Untung saja sekarang Charlize tampak baik-baik saja. Wajahnya kembali ceria ketika mereka sudah sampai ke kamar tidur miliknya, lalu berbarik berdua.

Si anak gadis kecil itu tanpa canggung memeluk tubuhnya, seakan tidak ingin ia pergi. Apakah seperti ini rasanya ketika ia memiliki anak nantinya? Tanya Lili sambil termenung. Tangannya dengan lembut mengelus rambut putri tirinya yang terurai di atas bantal.

Di sisi lain, di malam yang seharusnya senyap, mansion milik keluarga Macmillian malah terdengar sangat bising dan sibuk.

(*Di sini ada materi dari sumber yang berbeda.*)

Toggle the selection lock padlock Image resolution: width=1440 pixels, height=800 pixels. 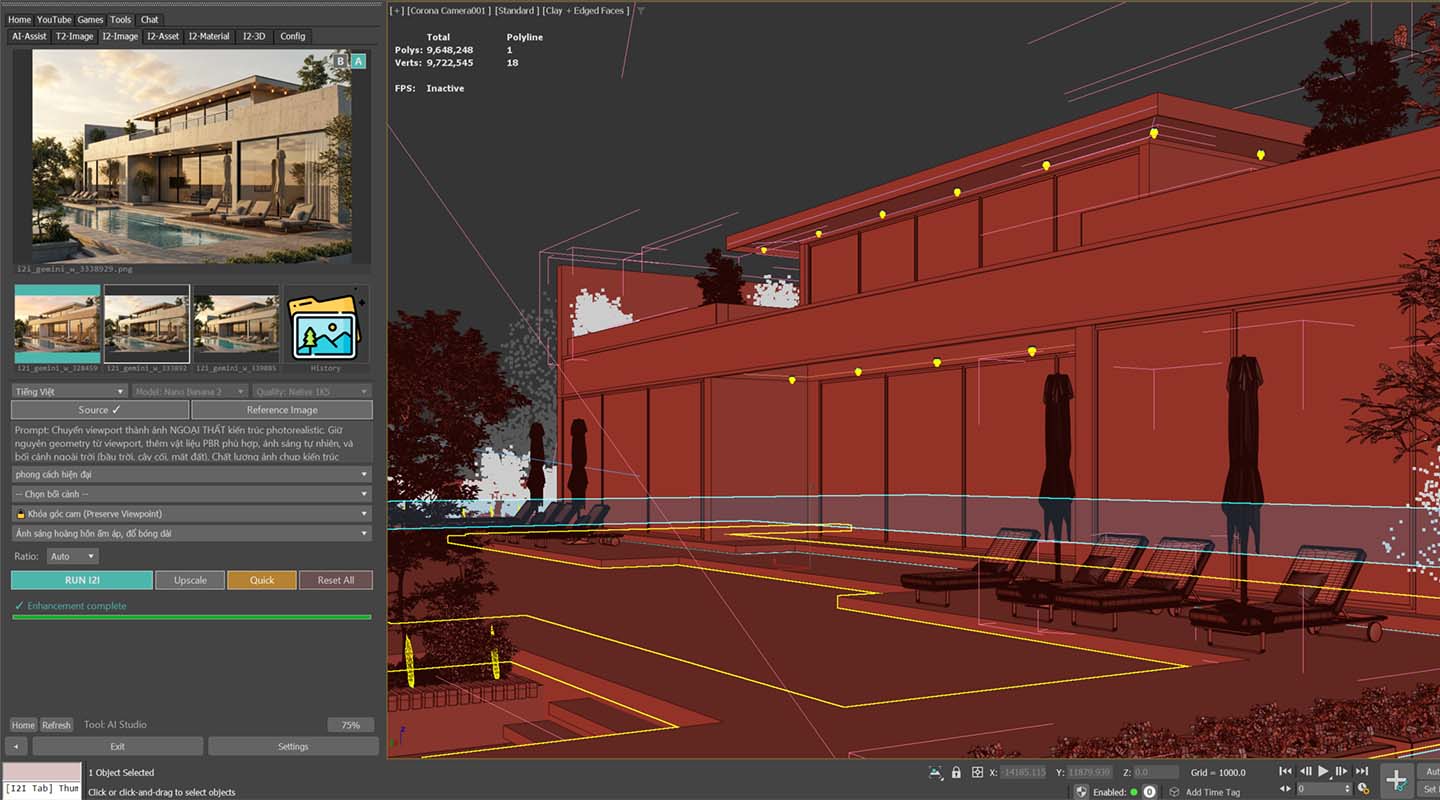pyautogui.click(x=956, y=772)

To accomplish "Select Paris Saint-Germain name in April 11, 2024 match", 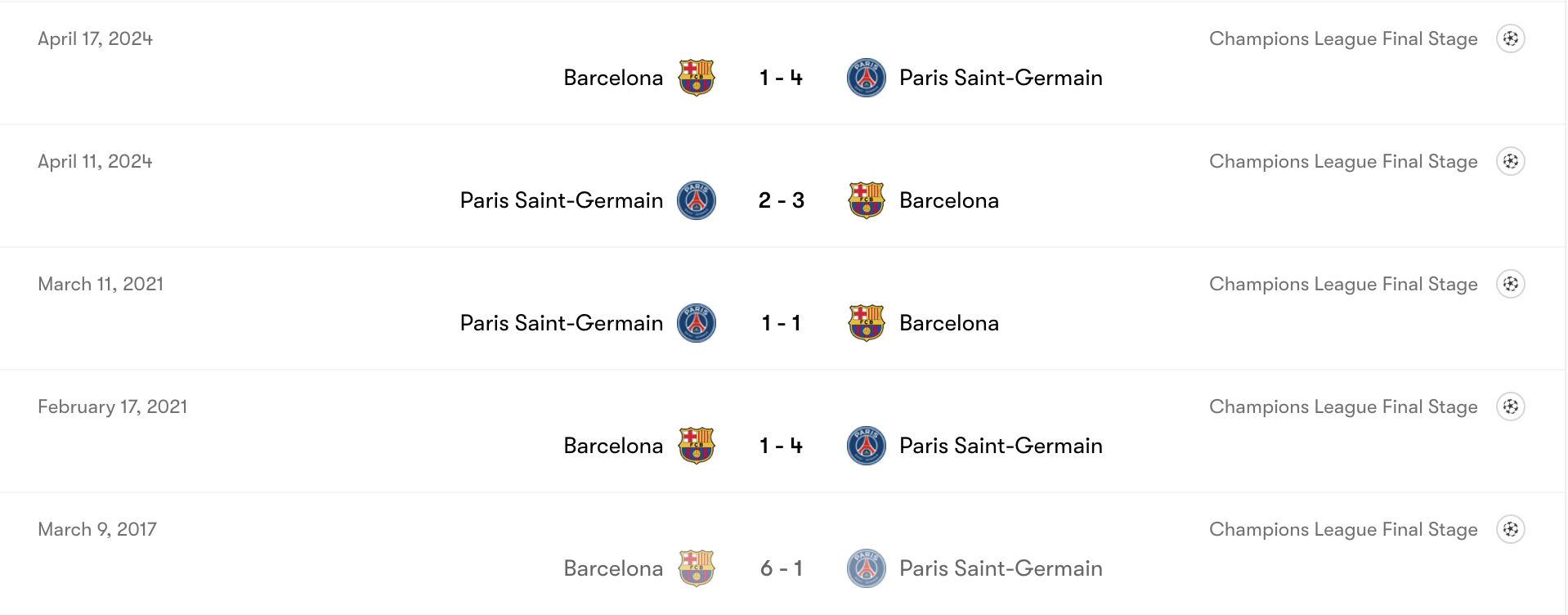I will click(x=562, y=200).
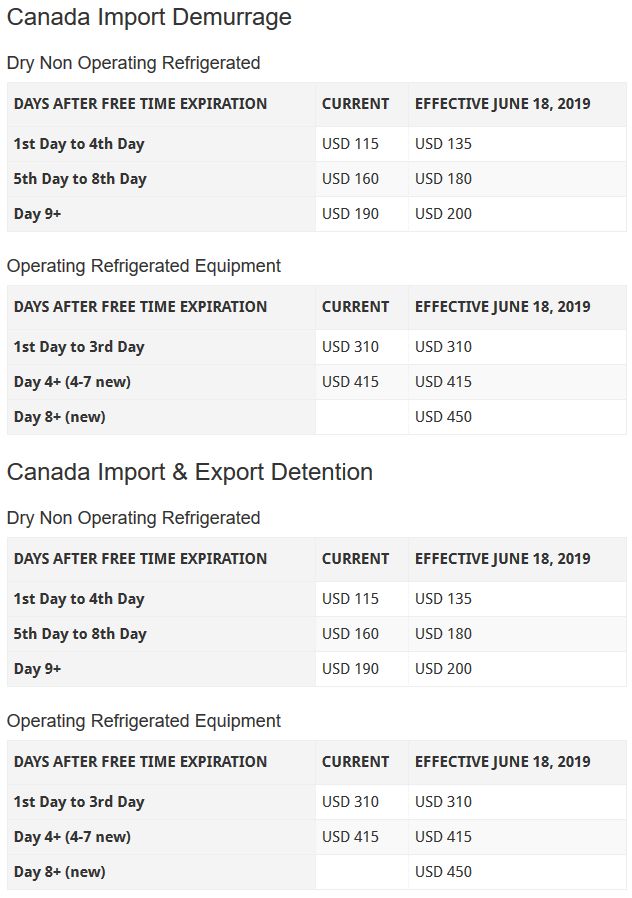
Task: Select USD 200 in Demurrage dry table
Action: 443,214
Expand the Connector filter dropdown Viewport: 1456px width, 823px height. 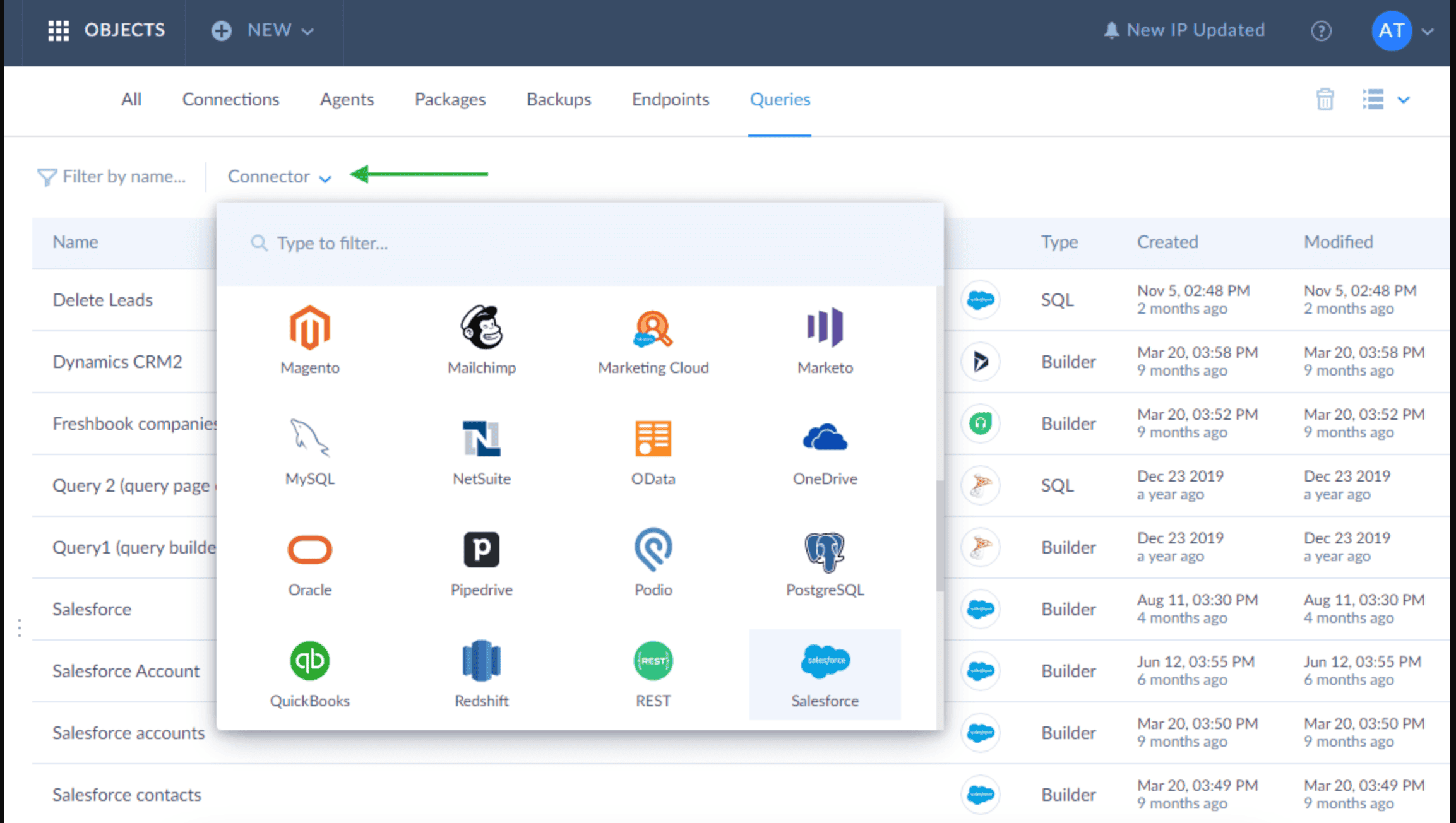click(279, 177)
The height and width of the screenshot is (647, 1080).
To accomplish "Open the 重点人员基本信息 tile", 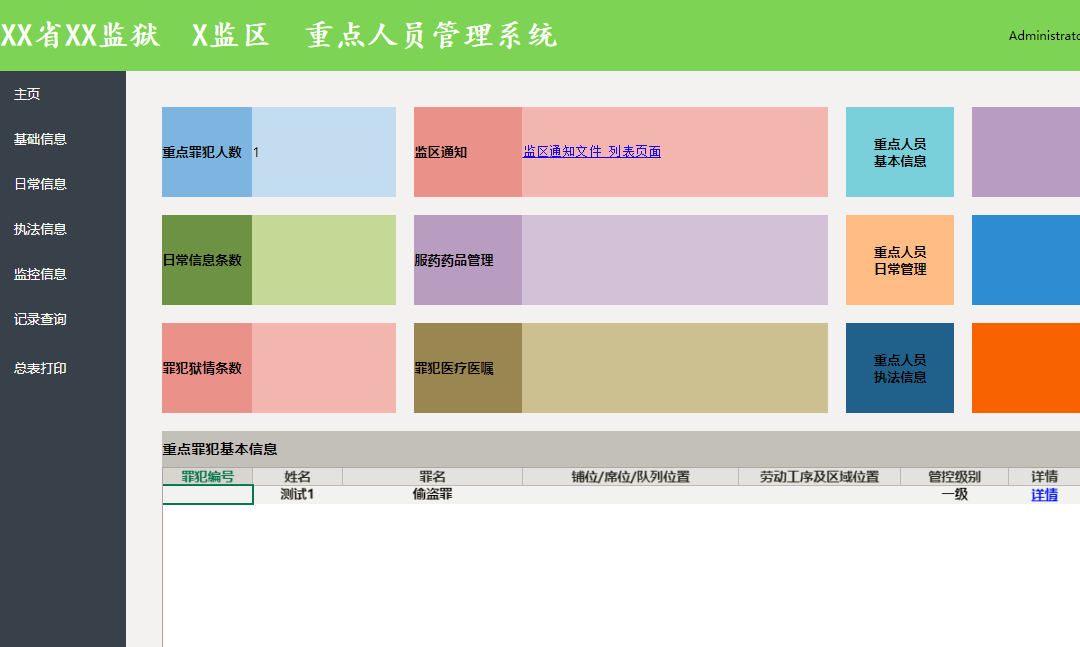I will (x=899, y=152).
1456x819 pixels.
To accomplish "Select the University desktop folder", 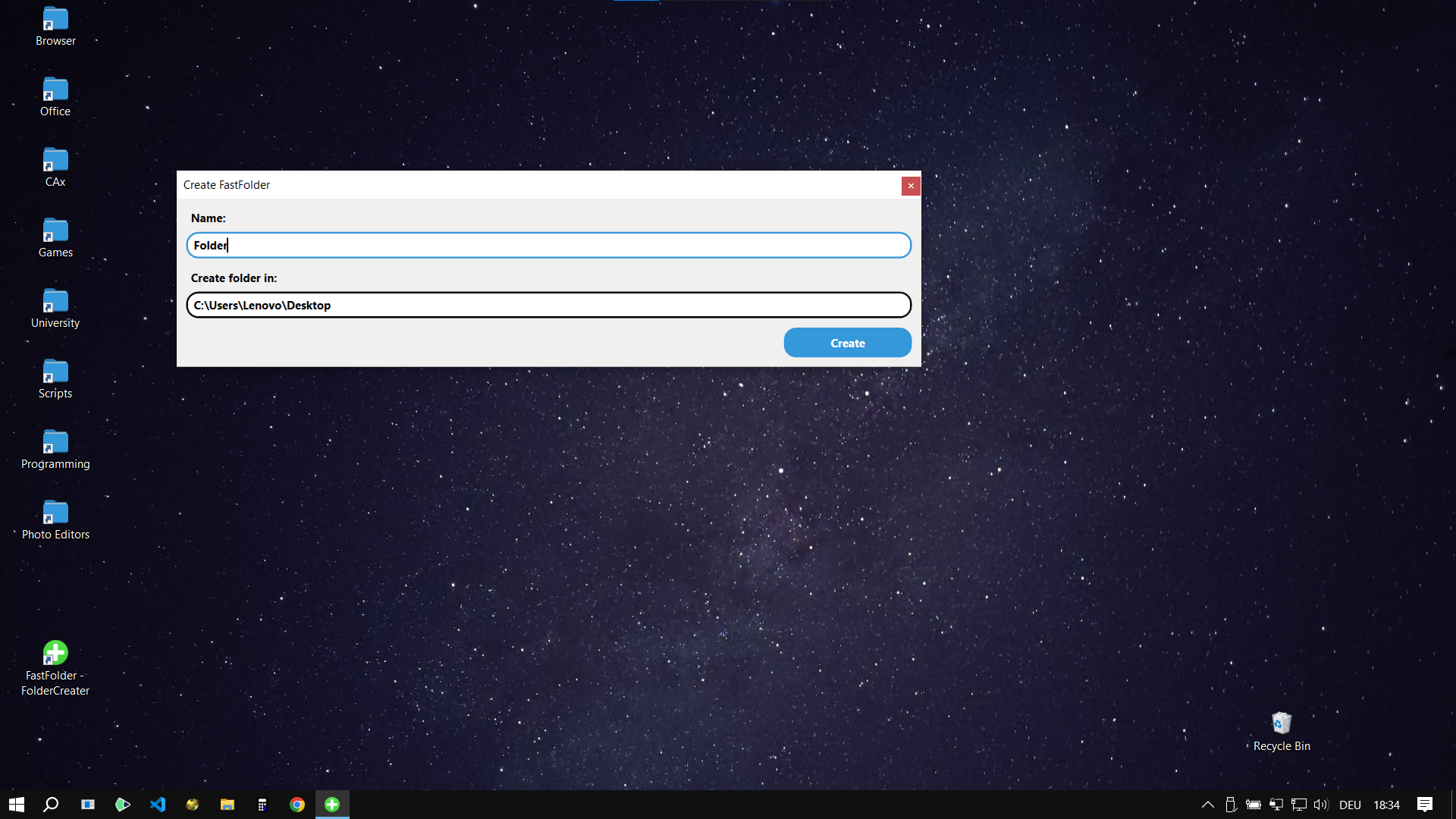I will point(55,303).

Tamu mereka yang tiba-tiba menghilang membuat pemilik mansion kehilangan kesabarannya dan disinilah ia berada sekarang, di ruangan latihan yang sangat luas dengan sepuluh tahanan yang akan mendapatkan hukuman mati nantinya.

Noah tahu bahwa kutukannya sedang bereaksi sekarang dan hal yang ia butuhkan sekarang seharusnya adalah gadis itu.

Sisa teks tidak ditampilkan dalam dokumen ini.